---------- Text section

I think that that is a very important area in which in very many
cases local authorities, in the terms of the way in which they
act both now and with the extra resources that will be coming
into their older people's services, need to improve on the way
they are operating. That has been a focus, for example, of our
Change agencies in working with specific local authorities on
better commissioning, it has been a focus of the Strategic Commissioning
Group that I chair and, of course, it was the subject of the ground-breaking
agreement we published about good practice on commissioning.
216. Would you be prepared, given that there
is some confusion about the Better Care decision, to provide
each one of us on this Committee as soon as conveniently possible
with an explanation of exactly what the decision means and how
you think it relates to the world of care for the elderly?
(Jacqui Smith) I would certainly be willing to provide
our view of what the implications of it are.
217. That is great, but can I now move closer
to home because you did mention that there was evidence that fees
were rising in the long-term care sector from local authorities.
That is an interesting point because, of course, as the Member
of Parliament for Redditch you will be acutely aware of what is
going on in Birmingham where I do not need to remind you (but
I may need to remind the Committee) that there is, by any definition,
a crisis in care in Birmingham because one is seeing a significant
closure of homes, and loss of beds and capacity because of what
Birmingham City Council social services department is prepared
to spend on beds in the private sector. I know that you have had
representations from the different organisations in Birmingham,
as have Birmingham MPs and one of your colleagues Stephen McCabe,
of course, has tabled an Early Day Motion calling on your Department
to do something to help the problem that is continuing. Given
your proximity to Birmingham and your knowledge of the problem,
who do you think is in the wrong and how do you think the situation
can be resolved to put an end to the loss of capacity and the
driving out of business of badly needed homes in that city, because
it seems that not the Department of Health but Birmingham City
Council has got its head in the sand and will not recognise there
is a problem.

--------------------

▶ **Requirements**
In the hearing excerpt above, why does the questioner say there is a crisis in care in Birmingham? Answer in one to three sentences.

---------- Data provided

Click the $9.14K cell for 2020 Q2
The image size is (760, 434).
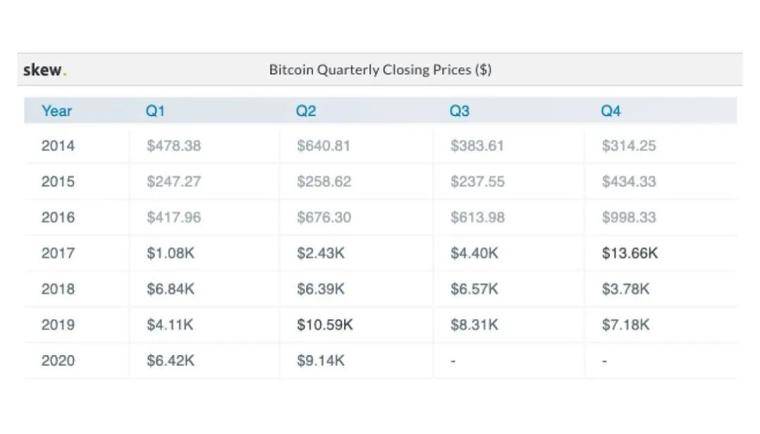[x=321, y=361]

--------------------
---------- Data provided

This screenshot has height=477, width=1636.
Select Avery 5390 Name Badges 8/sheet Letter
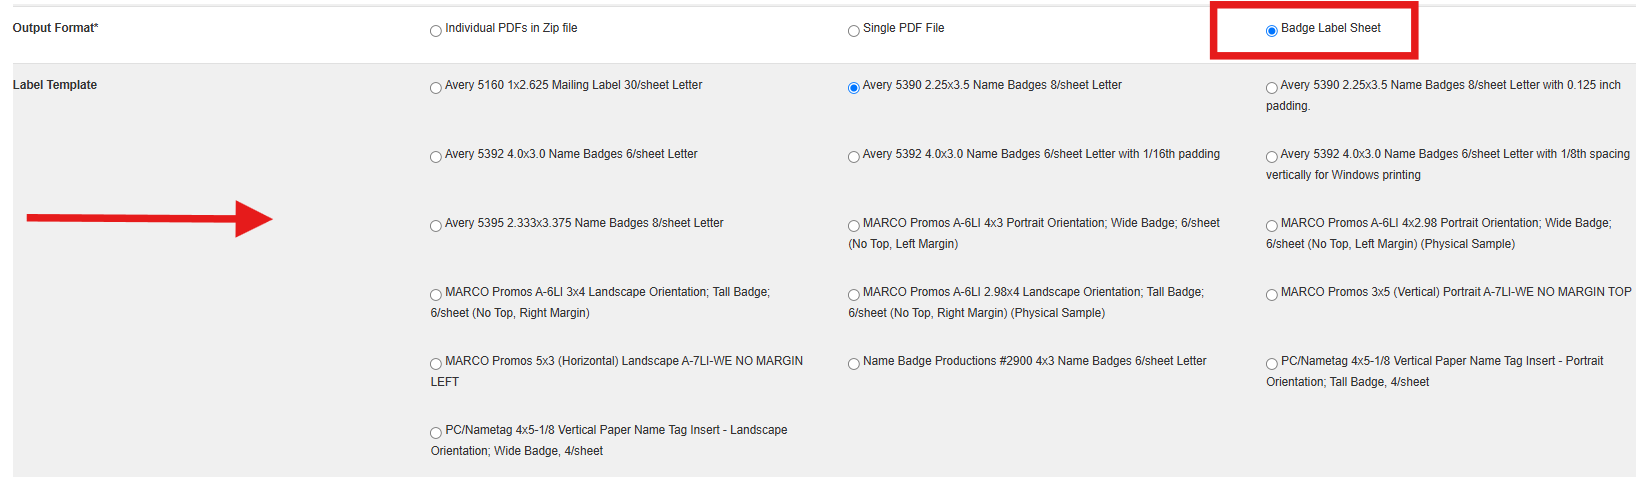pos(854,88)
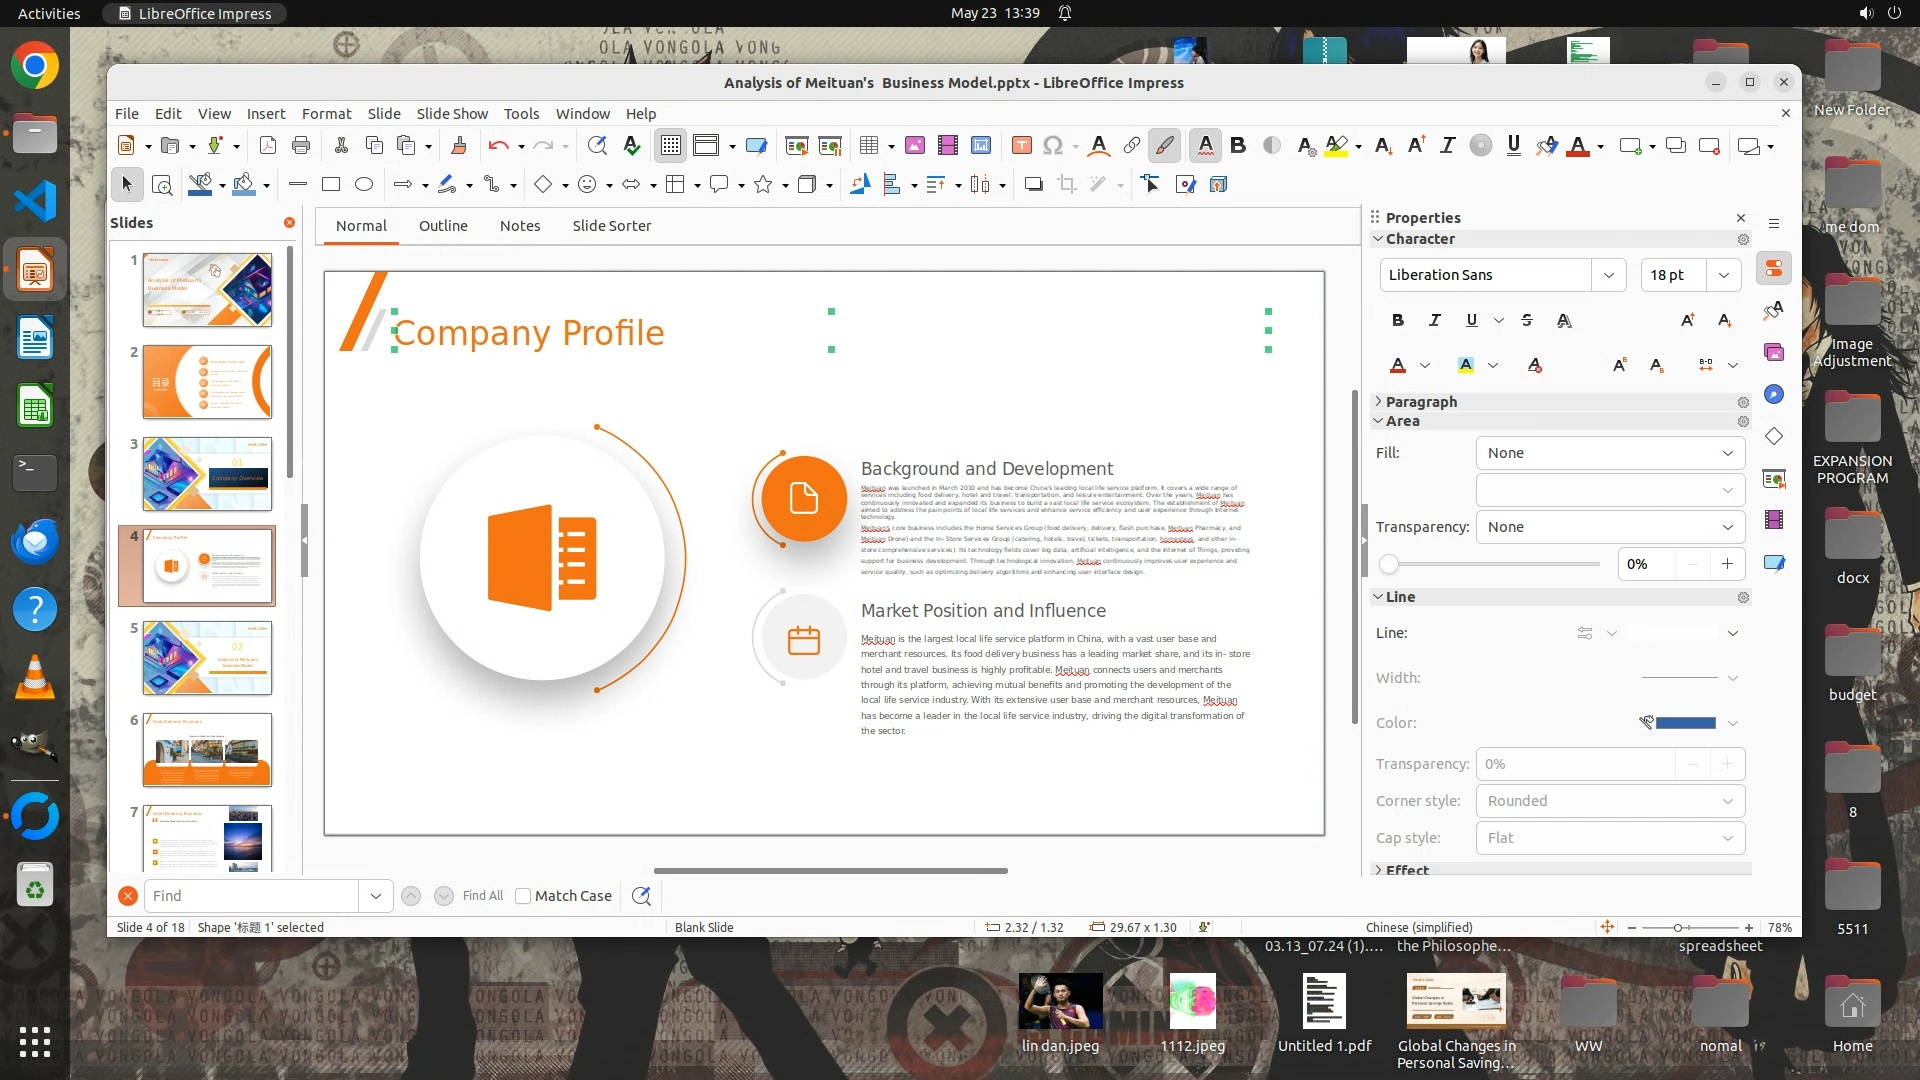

--------------------

▶ **Task solution**
The questioner says there is a crisis because Birmingham is seeing a significant closure of homes and a loss of beds and capacity. This is attributed to what Birmingham City Council's social services department is prepared to spend on beds in the private sector.